### SELECTED TEXT

-----

A higher intake of red meat and poultry is associated with a higher risk of diabetes among Chinese Singaporeans, a study by Duke-NUS Medical School has confirmed.
Measuring the link between diabetes risk and red meat in a Southeast Asian context for the first time, the Singapore Chinese Health study looked at the different types of red meat consumed, the different styles of cooking used, as well as the different risk profiles of Singaporean consumers.
In the study — published on Aug 22 in the American Journal of Epidemiology — researchers discovered that consumers with a higher intake of red meat had a 23 per cent increase in risk of diabetes compared to those with a lower intake, while those who consumed more poultry had a 15 per cent increase in risk of diabetes.
On average, participants with a higher red meat intake consumed about 50g of the protein daily (about four times the amount consumed by those who ate the least red meat) while those who consumed more poultry ate about 36g of the protein daily (about six times the amount consumed by participants who ate the least poultry).
The team also discovered that a form of dietary iron called heme-iron, present in greater amounts in red meat and poultry than fish and shellfish, is accountable for the increase in diabetes risk.
Heme-iron is carried by the richly pigmented, oxygen-binding protein myoglobin, which acts as a source of energy for the muscles.
The more myoglobin present in the muscle, the redder, or darker, the meat. Myoglobin or heme-iron is found in larger concentrations in red meat — such as beef, lamb and pork — as well as chicken drumsticks and thighs. Fish, on the other hand, is mainly white meat.
“We don’t need to remove meat from the diet entirely,” said Professor Koh Woon Puay, the senior author of the study, at a media briefing yesterday. “Singaporeans just need to reduce the daily intake, especially for red meat, and choose chicken breast and fish or shellfish, or plant-based protein food and dairy products, to reduce the risk of diabetes.”

-----

### EXERCISE DATA
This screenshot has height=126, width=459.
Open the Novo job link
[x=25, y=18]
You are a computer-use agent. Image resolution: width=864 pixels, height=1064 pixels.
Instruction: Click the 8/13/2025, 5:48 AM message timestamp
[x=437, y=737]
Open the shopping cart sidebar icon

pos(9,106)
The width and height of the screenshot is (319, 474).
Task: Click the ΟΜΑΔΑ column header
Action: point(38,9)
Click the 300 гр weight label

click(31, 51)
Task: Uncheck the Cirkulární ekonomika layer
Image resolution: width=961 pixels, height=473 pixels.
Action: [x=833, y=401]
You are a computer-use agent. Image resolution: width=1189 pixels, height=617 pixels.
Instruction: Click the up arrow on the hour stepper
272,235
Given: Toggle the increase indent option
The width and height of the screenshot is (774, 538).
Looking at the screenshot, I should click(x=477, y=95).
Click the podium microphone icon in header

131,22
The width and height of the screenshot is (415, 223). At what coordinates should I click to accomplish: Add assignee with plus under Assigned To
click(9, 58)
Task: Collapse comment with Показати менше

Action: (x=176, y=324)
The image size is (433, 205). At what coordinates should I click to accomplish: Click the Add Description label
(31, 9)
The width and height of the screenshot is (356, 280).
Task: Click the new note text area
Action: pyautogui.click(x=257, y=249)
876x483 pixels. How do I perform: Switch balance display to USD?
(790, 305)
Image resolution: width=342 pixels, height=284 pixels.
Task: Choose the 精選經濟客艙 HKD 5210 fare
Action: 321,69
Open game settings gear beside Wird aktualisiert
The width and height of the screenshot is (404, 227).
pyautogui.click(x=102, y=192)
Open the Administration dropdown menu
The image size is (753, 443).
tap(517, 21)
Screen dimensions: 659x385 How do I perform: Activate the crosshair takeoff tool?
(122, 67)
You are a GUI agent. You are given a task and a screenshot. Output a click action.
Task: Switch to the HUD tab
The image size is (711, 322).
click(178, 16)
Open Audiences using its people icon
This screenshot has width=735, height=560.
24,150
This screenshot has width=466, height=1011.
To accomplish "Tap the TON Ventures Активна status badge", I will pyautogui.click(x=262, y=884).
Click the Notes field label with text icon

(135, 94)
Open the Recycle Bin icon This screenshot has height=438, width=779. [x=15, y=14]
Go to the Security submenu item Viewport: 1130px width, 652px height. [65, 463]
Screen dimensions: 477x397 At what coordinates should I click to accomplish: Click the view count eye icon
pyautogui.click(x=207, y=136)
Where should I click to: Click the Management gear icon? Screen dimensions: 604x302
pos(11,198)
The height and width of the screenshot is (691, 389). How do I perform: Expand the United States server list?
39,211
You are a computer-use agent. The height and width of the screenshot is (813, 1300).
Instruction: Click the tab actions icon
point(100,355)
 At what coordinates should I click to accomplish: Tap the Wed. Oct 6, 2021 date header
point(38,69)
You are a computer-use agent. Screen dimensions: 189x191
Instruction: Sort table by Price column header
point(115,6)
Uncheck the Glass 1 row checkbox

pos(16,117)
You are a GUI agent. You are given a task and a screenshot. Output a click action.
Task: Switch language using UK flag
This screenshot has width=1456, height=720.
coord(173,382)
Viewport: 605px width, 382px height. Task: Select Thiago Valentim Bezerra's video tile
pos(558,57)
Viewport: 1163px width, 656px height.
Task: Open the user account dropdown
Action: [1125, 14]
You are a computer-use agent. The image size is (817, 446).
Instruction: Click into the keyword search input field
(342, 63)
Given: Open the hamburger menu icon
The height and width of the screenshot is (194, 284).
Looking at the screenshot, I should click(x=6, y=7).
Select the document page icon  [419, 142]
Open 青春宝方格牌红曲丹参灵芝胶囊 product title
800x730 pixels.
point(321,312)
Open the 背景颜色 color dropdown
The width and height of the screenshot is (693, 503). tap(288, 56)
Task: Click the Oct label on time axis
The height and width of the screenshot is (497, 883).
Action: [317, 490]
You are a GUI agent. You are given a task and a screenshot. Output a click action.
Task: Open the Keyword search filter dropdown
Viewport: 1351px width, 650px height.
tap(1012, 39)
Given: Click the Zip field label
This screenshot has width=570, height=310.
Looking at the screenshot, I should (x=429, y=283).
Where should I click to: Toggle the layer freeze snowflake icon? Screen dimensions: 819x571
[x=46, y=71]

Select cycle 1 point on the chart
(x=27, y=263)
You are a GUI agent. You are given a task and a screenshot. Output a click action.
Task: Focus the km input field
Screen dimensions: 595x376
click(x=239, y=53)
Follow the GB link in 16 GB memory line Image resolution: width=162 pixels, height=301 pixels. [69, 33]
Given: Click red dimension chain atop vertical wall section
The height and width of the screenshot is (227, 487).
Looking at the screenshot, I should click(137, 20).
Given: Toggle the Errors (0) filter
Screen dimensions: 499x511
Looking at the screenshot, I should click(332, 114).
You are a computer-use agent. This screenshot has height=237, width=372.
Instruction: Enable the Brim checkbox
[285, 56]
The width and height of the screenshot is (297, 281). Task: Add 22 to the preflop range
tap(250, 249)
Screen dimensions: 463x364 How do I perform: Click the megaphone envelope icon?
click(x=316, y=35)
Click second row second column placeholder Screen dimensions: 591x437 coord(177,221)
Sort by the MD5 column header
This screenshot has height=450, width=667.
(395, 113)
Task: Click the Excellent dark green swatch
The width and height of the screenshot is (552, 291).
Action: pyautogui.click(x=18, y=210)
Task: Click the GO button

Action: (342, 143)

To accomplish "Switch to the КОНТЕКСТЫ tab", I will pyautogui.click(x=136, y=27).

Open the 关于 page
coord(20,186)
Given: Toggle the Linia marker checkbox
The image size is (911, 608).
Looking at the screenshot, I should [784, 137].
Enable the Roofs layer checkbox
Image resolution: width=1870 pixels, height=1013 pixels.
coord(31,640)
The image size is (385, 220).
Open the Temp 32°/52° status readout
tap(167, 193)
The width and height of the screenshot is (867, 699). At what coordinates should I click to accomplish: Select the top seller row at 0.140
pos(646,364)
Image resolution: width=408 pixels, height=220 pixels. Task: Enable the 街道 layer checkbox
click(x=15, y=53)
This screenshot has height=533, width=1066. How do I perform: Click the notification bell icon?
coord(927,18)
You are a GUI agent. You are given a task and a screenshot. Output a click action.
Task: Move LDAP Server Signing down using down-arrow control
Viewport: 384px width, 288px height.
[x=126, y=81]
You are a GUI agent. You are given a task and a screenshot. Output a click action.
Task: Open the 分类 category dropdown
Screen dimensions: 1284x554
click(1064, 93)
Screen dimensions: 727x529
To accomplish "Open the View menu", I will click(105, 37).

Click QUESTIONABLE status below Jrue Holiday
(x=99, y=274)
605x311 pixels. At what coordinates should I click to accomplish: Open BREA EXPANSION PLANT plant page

-----

### DIRECTIONS
• 1. Answer these questions using the article on red meat and diabetes:
(a) In which journal was the study published?
(b) By what percentage did diabetes risk increase for participants who consumed more poultry?
(c) Who was the senior author of the study?
• 2. Retype part of the article on red meat and diabetes. Begin at the words "A higher intake of red meat and" and stop after the words "of Singaporean consumers.".
• 3. Continue the article on red meat and diabetes from the point where it stops.
The lines after the article on red meat and diabetes come from a separate source.

### RESULTS FOR EACH TASK
• 1.
(a) The American Journal of Epidemiology
(b) 15 per cent
(c) Professor Koh Woon Puay

• 2.
A higher intake of red meat and poultry is associated with a higher risk of diabetes among Chinese Singaporeans, a study by Duke-NUS Medical School has confirmed.
Measuring the link between diabetes risk and red meat in a Southeast Asian context for the first time, the Singapore Chinese Health study looked at the different types of red meat consumed, the different styles of cooking used, as well as the different risk profiles of Singaporean consumers.

• 3.
Her team’s findings are in line with overseas studies done on diabetes risk, notably one by Harvard researchers in 2011 that found a daily 100g serving of red meat increased the risk of adult onset diabetes by 19 per cent. The same study revealed that substituting red meat with nuts, low-fat dairy products and whole grains was associated with a significantly lower risk.
The Singapore study involved about 45,000 Singaporean Chinese citizens and permanent residents aged 45 to 74.
They were recruited between 1993 and 1998 and given a food frequency questionnaire on 165 food items and beverages.
Participants were then interviewed at six-year intervals, up until 2010, on their health status — or up until the point they had diabetes.
During the study, diabetes was identified among some 5,200 individuals.
On the ethnicity of the study’s participants and whether the results were applicable to other ethnic groups, Prof Koh said: “One of our limitations was that our study cohort was all of Chinese descent, but this is also a strength, as we know the findings are not affected by culture or genes.
“Our research is also consistent with other Western findings, so I’ve no reason to believe that Malays and Indians will have different results.”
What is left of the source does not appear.